ENUNCIADO DA TAREFA A → Reproduza os registros sem qualquer alteração, começando na linha que contém "The width and" e seguindo até o fim dos registros. Deixe as imagens fora da resposta.

TRECHO SELECIONADO →

####

Ativismo torcedor no futebol brasileiro contemporâneo: as experiências da ANATORG e dos coletivos antifascistas
Por Felipe Tavares Paes Lopes
Neste texto, apresento e analiso, de forma muito breve, duas experiências de ativismo torcedor no futebol brasileiro contemporâneo: a formação da Associação Nacional das Torcidas Organizadas do Brasil (ANATORG) e o surgimento dos coletivos de torcedores antifascistas. Começo pela primeira. A ANATORG foi fundada em 2014, produto de um pacto que envolveu 103 associações, constituindo um marco na história do associativismo torcedor no Brasil. Desde então, a associação tem promovido o diálogo entre suas filiadas e entre elas e o poder público. Entre outros eventos que contribuíram para o seu surgimento, destacam-se: a experiência da Federação das Torcidas Organizadas do Rio de Janeiro (FTORJ); a participação de lideranças de torcidas organizadas em um intercambio realizado na Alemanha, quando tiveram a oportunidade de entrar em contato com o movimento ultra alemão e com os projetos sociopedagógicos dirigidos aos torcedores considerados mais “radicais” do país, e a realização de seminários nacionais e regionais de torcidas organizadas, levados a cabo pelo (extinto) Ministério do Esporte, durante os governos petistas.
Já os coletivos de torcedores antifascistas surgiram, em sua maioria, em meados da década de 2010. Desde então, eles têm enfrentado os retrocessos políticos e sociais do Brasil, intensificados com o impeachment de Dilma Rousseff, em 2016. Entre outros eventos que contribuíram para seu surgimento, destacam-se: o desgaste da imagem das organizadas, motivado, entre outras coisas, pelos conflitos violentos entre elas; a ascensão da extrema direita no Brasil, que começou a disputar espaço nas ruas com a militância de esquerda já na segunda metade das Jornadas de 2013; a formação e mobilização de novos coletivos de jovens autonomistas a partir dos anos 2010; o desenvolvimento de novas formas de comunicação móveis e em rede e a realização da Copa do Mundo de Futebol de 2014, que foi marcada por escândalos de corrupção, projetos políticos e de intervenção urbana de caráter autoritário e antipopular e pela construção ou reformas de estádios, que reforçaram o processo de elitização do futebol brasileiro.

####

Dados de apontamento do alvo →

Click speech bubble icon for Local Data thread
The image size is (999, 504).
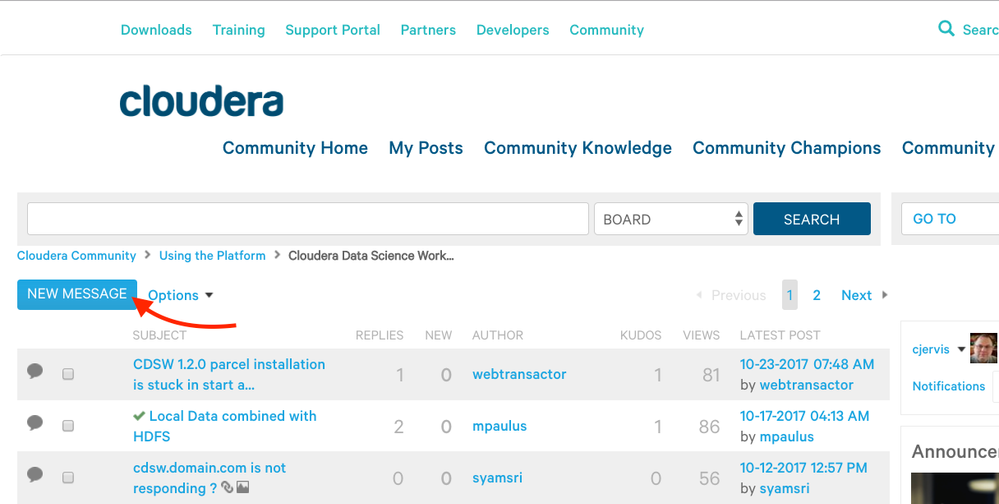(35, 424)
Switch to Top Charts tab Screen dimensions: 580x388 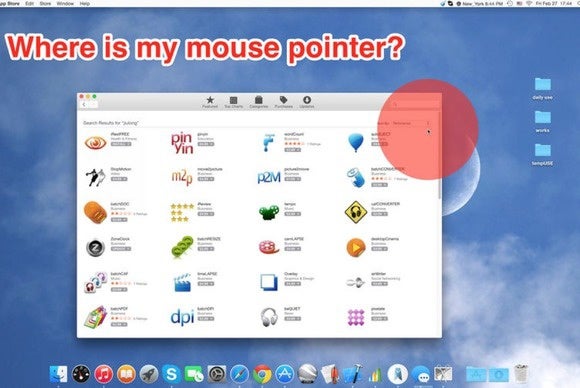[x=233, y=102]
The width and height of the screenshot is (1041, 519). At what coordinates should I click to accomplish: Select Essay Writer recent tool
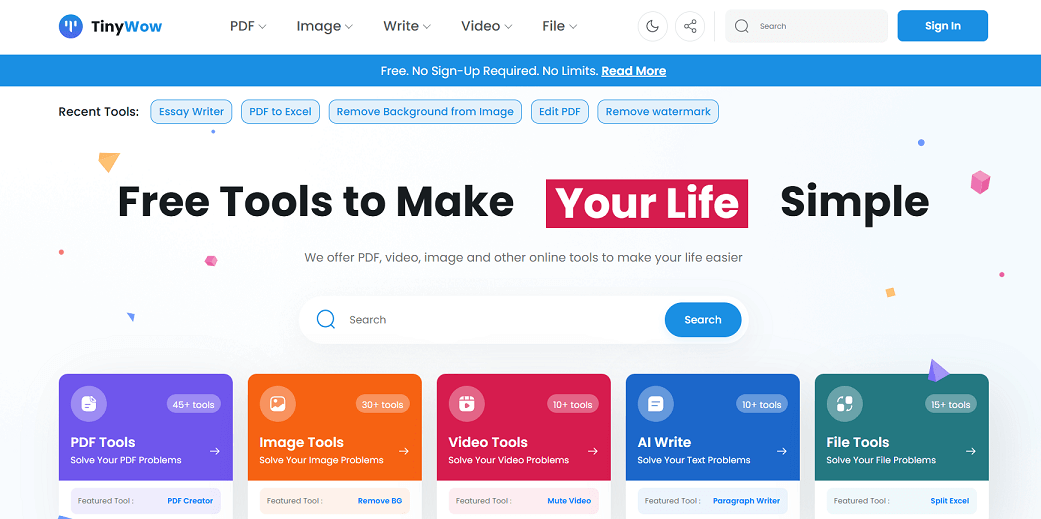coord(191,112)
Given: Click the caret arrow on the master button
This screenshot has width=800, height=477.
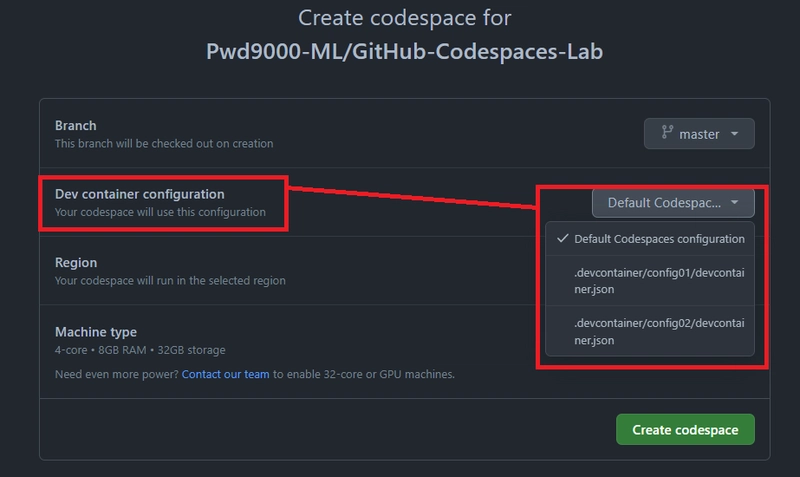Looking at the screenshot, I should (735, 133).
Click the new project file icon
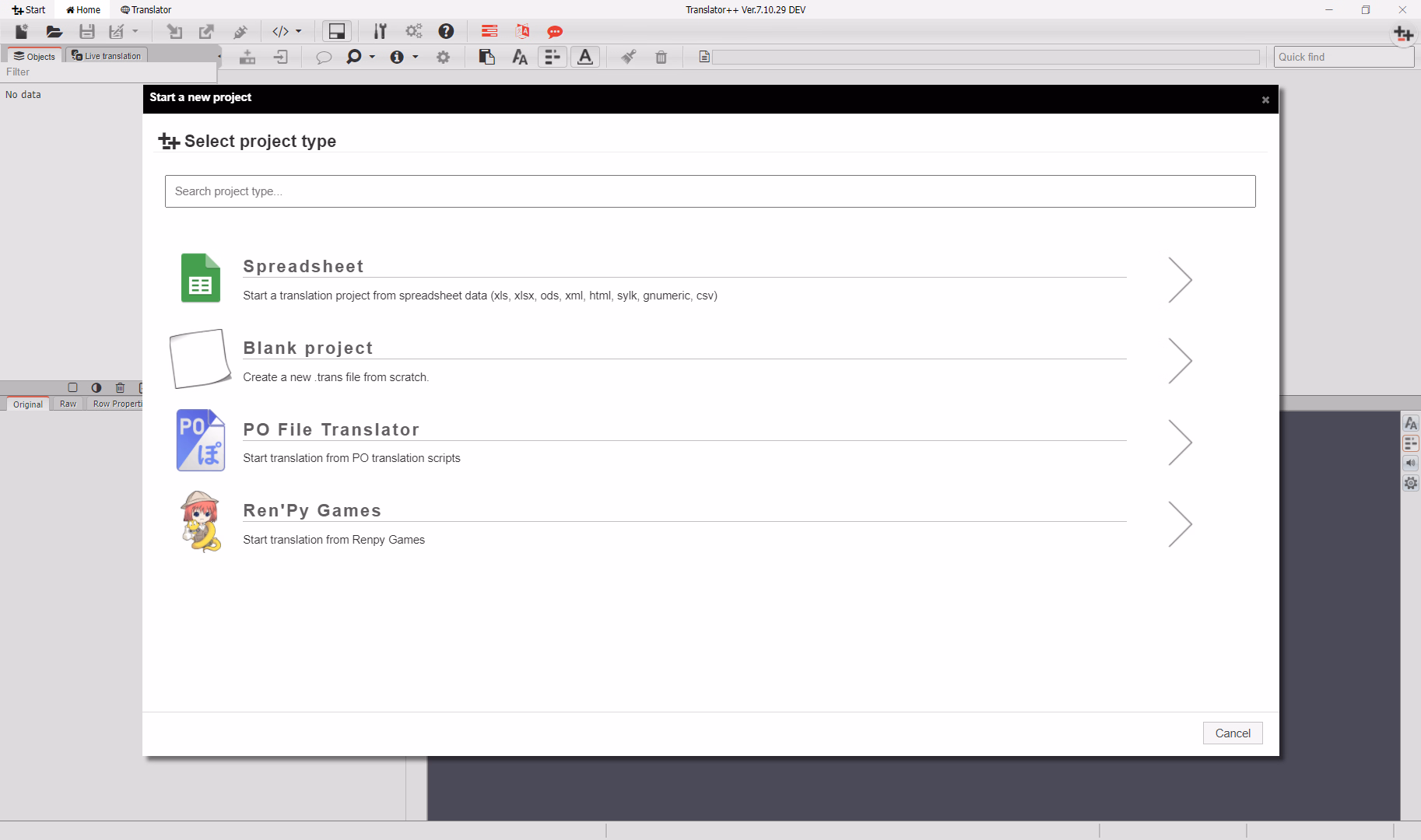Viewport: 1421px width, 840px height. (x=22, y=32)

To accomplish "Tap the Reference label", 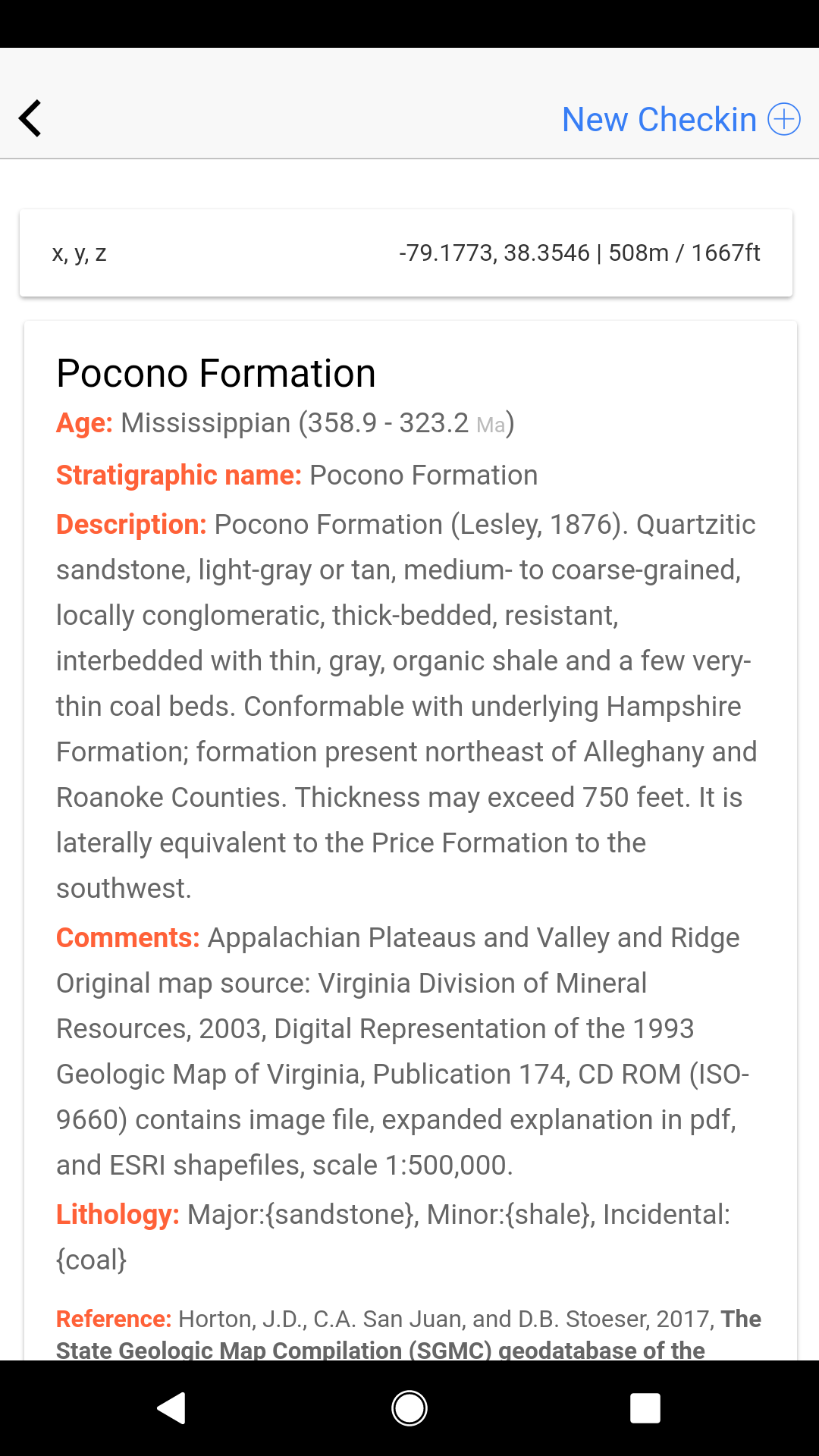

####

ENUNCIADO DA TAREFA B → No texto sobre ativismo torcedor, reescreva em forma de lista o parágrafo que começa com "Já os coletivos de torcedores antifascistas", mantendo seus fatos principais.

RESPOSTA DO EXERCÍCIO A →
The width and height of the screenshot is (1041, 519). At what coordinates should I click to accomplish: Select Essay Writer recent tool
coord(191,112)
Given: Click the caret arrow on the master button
This screenshot has width=800, height=477.
Looking at the screenshot, I should (735, 133).
Click the new project file icon
Viewport: 1421px width, 840px height. (x=22, y=32)

To accomplish "Tap the Reference label", 

RESPOSTA DO EXERCÍCIO B →
- Surgimento: em sua maioria, em meados da década de 2010.
- Atuação: desde então, enfrentam os retrocessos políticos e sociais do Brasil, intensificados com o impeachment de Dilma Rousseff, em 2016.
- Eventos que contribuíram para seu surgimento:
  - o desgaste da imagem das organizadas, motivado, entre outras coisas, pelos conflitos violentos entre elas;
  - a ascensão da extrema direita, que passou a disputar espaço nas ruas com a militância de esquerda já na segunda metade das Jornadas de 2013;
  - a formação e mobilização de novos coletivos de jovens autonomistas a partir dos anos 2010;
  - o desenvolvimento de novas formas de comunicação móveis e em rede;
  - a Copa do Mundo de 2014, marcada por escândalos de corrupção, por projetos políticos e de intervenção urbana autoritários e antipopulares e por construções e reformas de estádios que reforçaram a elitização do futebol brasileiro.